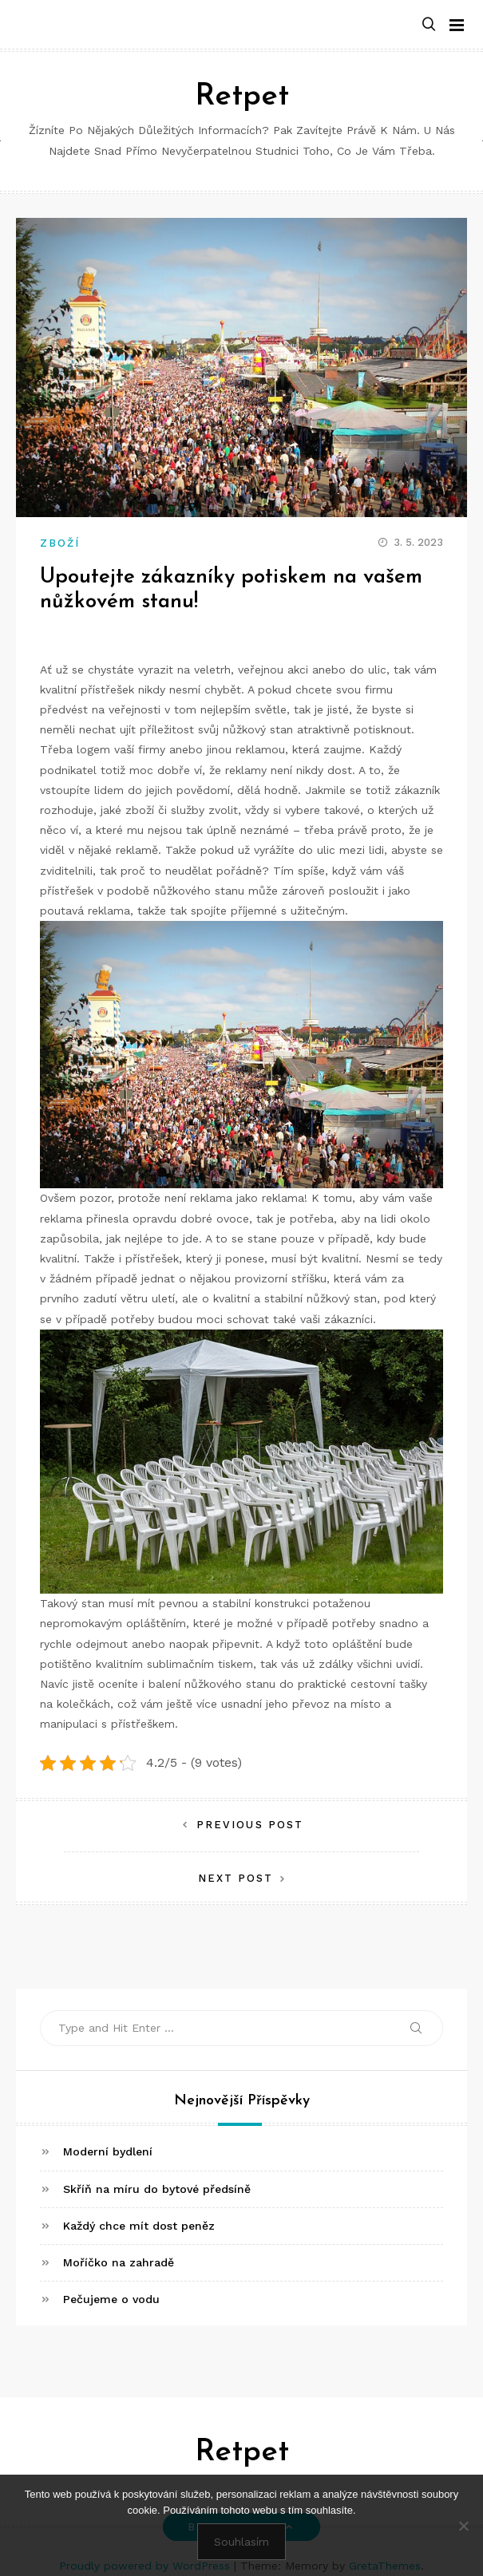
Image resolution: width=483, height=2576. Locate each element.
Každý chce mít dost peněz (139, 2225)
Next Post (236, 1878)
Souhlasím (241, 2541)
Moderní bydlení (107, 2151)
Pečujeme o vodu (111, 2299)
========================
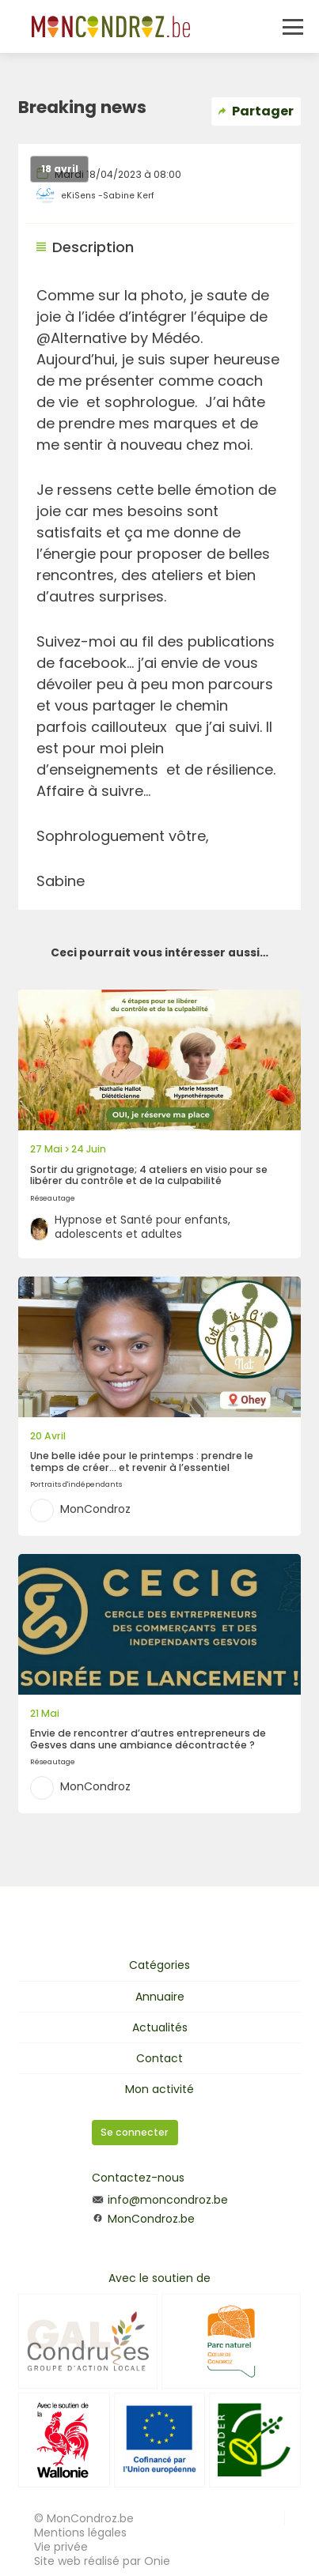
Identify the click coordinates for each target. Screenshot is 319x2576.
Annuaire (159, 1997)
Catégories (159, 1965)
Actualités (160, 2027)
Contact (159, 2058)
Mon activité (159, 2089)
========================
WHAT IS ASKED =
Rescale the listing starting at the line containing "Image resolution: width=483, height=2576." and ending at the line containing "Moderní bydlení (107, 2151)", reproducing only those lines in full, requests included. Multiply each answer coordinate by 0.4 and round it to a whole number, with halves rounded up.

THE RESPONSE =
Image resolution: width=483, height=2576. Locate each element.
Každý chce mít dost peněz (56, 890)
Next Post (94, 751)
Souhlasím (96, 1016)
Moderní bydlení (43, 860)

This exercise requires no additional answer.